The Implications Module measures the shelter capacity (SFAC), intensity (INT), intrusion (INTR), and dominance (DOM) implied by the design specification values entered and the gross building area options (GBA) calculated in cells B44-B53.

Residential Apartment Shelter Capacity

The G1.L1 forecast model predicted gross building area options when occupied by non-residential activities. The results in the Planning Forecast Panel (PFP) and Implications Module (IMP) were a function of the values entered in its 27 shaded design specification boxes.

A G1.L1.R3 forecast model is included to illustrate an R3 apartment specification module. It must be added to the G1.L1 specification template when R3 apartment occupancy is planned. This module is presented in cells A34-J45.

The 52 values entered in the shaded boxes of the G1.L1.R3 design specification are again used by an architectural algorithm and master equation to predict gross building area potential in cells B56-B65.

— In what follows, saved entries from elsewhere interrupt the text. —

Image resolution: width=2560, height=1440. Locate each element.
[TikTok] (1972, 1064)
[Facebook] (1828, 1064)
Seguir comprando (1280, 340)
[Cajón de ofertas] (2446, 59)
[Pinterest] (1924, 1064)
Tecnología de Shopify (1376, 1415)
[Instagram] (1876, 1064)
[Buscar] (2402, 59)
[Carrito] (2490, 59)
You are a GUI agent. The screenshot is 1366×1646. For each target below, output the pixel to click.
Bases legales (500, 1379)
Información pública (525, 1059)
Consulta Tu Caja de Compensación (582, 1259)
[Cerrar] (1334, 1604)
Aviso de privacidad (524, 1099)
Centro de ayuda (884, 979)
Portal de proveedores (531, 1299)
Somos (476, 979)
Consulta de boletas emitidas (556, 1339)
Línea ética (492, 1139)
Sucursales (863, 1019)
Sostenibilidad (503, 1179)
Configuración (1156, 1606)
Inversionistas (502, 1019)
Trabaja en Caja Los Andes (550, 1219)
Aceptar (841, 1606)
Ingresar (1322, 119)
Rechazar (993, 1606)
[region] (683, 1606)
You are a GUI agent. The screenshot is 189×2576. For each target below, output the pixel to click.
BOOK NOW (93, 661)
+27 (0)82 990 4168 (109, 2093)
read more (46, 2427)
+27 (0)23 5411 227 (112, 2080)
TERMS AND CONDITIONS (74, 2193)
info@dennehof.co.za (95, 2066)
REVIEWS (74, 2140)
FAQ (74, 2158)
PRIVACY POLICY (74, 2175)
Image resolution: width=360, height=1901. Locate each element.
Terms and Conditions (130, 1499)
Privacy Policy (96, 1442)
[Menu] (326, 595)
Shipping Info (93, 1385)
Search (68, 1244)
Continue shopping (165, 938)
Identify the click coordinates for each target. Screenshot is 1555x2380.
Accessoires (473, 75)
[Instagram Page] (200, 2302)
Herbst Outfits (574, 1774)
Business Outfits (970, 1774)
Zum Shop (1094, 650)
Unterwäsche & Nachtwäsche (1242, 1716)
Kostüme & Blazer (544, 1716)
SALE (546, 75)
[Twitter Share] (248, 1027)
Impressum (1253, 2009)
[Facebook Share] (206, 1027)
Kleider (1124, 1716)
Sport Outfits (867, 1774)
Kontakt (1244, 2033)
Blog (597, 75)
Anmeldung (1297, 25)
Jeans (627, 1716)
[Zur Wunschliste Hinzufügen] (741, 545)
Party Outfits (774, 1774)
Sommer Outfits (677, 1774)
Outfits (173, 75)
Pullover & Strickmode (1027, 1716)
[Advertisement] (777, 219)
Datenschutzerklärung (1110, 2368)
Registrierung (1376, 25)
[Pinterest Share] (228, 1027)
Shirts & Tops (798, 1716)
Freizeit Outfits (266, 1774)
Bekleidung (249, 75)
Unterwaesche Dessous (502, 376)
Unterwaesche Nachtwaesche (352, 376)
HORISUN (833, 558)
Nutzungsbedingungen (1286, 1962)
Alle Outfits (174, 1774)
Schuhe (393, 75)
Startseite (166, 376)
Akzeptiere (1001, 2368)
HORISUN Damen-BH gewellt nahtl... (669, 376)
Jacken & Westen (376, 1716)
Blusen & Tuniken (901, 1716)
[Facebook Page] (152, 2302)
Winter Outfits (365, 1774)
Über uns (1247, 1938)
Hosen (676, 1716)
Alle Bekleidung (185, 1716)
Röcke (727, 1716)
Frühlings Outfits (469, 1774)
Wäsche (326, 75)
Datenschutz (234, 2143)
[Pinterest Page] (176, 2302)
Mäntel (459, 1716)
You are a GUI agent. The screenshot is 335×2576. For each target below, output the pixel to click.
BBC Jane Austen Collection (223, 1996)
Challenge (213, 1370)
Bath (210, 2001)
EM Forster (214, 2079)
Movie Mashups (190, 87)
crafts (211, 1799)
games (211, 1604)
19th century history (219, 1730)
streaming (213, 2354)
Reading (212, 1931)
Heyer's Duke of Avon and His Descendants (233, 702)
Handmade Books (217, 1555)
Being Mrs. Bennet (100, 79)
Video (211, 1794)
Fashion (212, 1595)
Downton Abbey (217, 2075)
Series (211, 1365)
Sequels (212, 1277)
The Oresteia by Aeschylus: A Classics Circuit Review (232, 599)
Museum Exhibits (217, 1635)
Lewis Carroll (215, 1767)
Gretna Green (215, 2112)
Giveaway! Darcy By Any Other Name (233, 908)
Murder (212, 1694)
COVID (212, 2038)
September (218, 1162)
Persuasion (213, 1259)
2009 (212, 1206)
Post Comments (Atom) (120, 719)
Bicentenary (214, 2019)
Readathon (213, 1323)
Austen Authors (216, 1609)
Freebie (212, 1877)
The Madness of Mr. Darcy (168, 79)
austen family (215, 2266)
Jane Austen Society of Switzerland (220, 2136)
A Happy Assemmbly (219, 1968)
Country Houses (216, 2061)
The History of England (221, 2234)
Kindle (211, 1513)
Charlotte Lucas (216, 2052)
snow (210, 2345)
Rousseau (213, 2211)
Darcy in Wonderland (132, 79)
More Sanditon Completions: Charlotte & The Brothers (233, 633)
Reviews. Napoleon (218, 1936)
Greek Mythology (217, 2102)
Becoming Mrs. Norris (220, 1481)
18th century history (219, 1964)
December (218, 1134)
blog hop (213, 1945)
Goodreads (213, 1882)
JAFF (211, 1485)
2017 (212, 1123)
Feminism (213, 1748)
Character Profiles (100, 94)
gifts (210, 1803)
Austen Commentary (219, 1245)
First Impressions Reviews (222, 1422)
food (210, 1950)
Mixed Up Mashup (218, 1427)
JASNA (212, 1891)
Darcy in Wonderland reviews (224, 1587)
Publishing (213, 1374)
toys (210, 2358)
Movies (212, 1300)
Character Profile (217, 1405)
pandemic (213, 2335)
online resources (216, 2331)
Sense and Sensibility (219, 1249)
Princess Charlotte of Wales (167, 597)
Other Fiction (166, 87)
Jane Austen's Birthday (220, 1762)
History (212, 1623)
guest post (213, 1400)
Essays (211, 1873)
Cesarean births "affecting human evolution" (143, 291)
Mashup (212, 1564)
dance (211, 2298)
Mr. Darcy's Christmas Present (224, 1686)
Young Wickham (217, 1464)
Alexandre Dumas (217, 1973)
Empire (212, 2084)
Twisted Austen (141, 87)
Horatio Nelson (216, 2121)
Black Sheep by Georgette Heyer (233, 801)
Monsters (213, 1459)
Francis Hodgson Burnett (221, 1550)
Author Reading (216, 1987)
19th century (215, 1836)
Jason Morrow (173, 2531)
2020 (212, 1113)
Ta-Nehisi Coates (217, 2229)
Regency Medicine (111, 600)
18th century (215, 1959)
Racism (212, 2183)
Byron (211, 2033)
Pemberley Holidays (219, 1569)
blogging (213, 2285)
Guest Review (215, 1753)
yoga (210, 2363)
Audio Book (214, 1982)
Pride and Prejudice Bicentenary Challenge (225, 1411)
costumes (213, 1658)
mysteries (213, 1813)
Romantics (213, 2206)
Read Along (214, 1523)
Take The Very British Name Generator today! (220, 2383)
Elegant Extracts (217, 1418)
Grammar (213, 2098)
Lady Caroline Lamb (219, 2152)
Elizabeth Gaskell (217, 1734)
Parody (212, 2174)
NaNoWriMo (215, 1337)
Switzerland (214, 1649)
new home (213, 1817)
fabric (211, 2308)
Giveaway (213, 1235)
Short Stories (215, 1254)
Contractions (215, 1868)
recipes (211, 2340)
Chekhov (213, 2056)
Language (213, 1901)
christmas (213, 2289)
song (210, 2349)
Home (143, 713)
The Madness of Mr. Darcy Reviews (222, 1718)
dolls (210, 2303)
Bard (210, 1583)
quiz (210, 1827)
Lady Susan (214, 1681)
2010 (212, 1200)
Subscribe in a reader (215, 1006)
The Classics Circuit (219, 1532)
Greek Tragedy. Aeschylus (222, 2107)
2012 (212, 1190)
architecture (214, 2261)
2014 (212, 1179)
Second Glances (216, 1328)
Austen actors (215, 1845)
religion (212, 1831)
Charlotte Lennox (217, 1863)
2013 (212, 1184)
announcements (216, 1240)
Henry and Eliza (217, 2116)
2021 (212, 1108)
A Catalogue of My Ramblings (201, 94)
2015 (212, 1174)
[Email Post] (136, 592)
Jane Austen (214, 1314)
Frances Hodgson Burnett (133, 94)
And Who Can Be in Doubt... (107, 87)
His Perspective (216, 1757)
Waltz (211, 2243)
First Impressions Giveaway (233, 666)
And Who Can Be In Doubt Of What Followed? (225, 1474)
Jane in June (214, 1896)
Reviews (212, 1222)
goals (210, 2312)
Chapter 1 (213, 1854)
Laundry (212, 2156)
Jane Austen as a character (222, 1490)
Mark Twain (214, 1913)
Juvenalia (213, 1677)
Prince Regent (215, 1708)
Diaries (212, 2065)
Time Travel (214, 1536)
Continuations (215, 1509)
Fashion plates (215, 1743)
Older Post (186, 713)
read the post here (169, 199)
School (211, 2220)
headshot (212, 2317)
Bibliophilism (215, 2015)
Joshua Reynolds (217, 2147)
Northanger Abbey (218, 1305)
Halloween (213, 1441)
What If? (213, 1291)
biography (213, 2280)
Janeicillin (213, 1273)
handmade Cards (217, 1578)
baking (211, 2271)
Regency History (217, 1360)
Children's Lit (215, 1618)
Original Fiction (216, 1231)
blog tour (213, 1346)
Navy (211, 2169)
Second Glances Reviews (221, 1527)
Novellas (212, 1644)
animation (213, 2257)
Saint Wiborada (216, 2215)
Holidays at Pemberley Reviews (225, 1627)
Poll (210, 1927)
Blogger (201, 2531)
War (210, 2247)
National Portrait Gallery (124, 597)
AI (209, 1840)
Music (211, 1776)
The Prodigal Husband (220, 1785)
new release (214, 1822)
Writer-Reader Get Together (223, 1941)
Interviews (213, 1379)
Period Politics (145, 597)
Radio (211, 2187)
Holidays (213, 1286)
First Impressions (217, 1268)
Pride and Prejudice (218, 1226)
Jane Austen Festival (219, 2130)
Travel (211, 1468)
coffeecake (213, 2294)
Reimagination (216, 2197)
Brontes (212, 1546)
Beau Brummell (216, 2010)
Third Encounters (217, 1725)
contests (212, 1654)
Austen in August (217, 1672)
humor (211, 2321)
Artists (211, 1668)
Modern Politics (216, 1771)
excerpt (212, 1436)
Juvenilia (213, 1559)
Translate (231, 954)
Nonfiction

The values entered in the R3 Apartment Module are used to convert the gross building area and building footprint options predicted in columns B and C of the Planning Forecast Panel. The number of dwelling units implied is forecast in Column D of the Planning Forecast Panel. Additional parking and garage predictions are included in Columns E-H based on the specification values entered. A breakdown of dwelling unit quantities by bedroom type is included on lines 70 and 71.

The Implications Module of the G1.L1.R3 forecast model is located in cells J56-M65. It translates gross building area options into the following implication categories: (1) shelter capacity per acre, (2) intensity, (3) intrusion, (4) domination, and (5) dwelling unit density per shelter acre (dSHAC).

Conclusion
A forecast model permits all interested public and private parties to discuss a common set of correlated design specification topics and values with predictable outcomes and implications. This removes surprises, builds trust, and produces consensus by using a common mathematical language with the capacity to repeat success and avoid failure.